Using Spark with Avro files
Avro is a very popular data serialization system that provides a compact and fast binary data format. Avro files are self-describing because the schema is stored along with the data.
You can download spark-avro connector JAR from https://mvnrepository.com/artifact/com.databricks/spark-avro_2.11/3.2.0.
Start Spark shell with the spark-avro JAR included in the session:
Aurobindos-MacBook-Pro-2:spark-2.1.0-bin-hadoop2.7 aurobindosarkar$ bin/spark-shell --jars /Users/aurobindosarkar/Downloads/spark-avro_2.11-3.2.0.jar
We will use the JSON file from the previous section containing the Amazon reviews data to create the Avro file.
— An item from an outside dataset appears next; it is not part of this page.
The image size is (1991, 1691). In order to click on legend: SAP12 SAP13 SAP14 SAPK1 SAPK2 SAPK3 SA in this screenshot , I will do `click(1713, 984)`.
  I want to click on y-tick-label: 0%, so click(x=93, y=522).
Create a DataFrame from the input JSON file and display the number of records:
scala> import com.databricks.spark.avro._
scala> val reviewsDF = spark.read.json("file:///Users/aurobindosarkar/Downloads/reviews_Electronics_5.json")
scala> reviewsDF.count()
res4: Long = 1689188
Next, we filter all the reviews with an overall rating of less than 3, coalesce the output to a single file, and write out the resulting DataFrame to an Avro file:
scala> reviewsDF.filter("overall < 3").coalesce(1).write.avro("file:///Users/aurobindosarkar/Downloads/amazon_reviews/avro")
Next, we show how to read an Avro file by creating a DataFrame from the Avro file created in the previous step and display the number of records in it:
scala> val reviewsAvroDF = spark.read.avro("file:///Users/aurobindosarkar/Downloads/amazon_reviews/avro/part-00000-c6b6b423-70d6-440f-acbe-0de65a6a7f2e.avro")
scala> reviewsAvroDF.count()
res5: Long = 190864
Next, we select a few columns and display five records from the results DataFrame by specifying show(5):
scala> reviewsAvroDF.select("asin", "helpful", "overall", "reviewTime", "reviewerID", "reviewerName").show(5)

Next, we specify compression options for Avro files by setting the Spark session configuration values:
scala> spark.conf.set("spark.sql.avro.compression.codec", "deflate")
scala> spark.conf.set("spark.sql.avro.deflate.level", "5")
Now, when we write the DataFrame, the Avro file is stored in a compressed format:
scala> val reviewsAvroDF = spark.read.avro("file:////Users/aurobindosarkar/Downloads/amazon_reviews/avro/part-00000-c6b6b423-70d6-440f-acbe-0de65a6a7f2e.avro")
You can also write out the DataFrame partitioned by a specific column. Here, we partition based on the overall column (containing values < 3 in each row):
scala> reviewsAvroDF.write.partitionBy("overall").avro("file:////Users/aurobindosarkar/Downloads/amazon_reviews/avro/partitioned")
The screenshot of the Avro files from this session are shown here. Notice the sizes of the compressed version (67 MB) versus the original file (97.4 MB) . Additionally, notice the two separate directories created for the partitioned (by overall values) Avro files.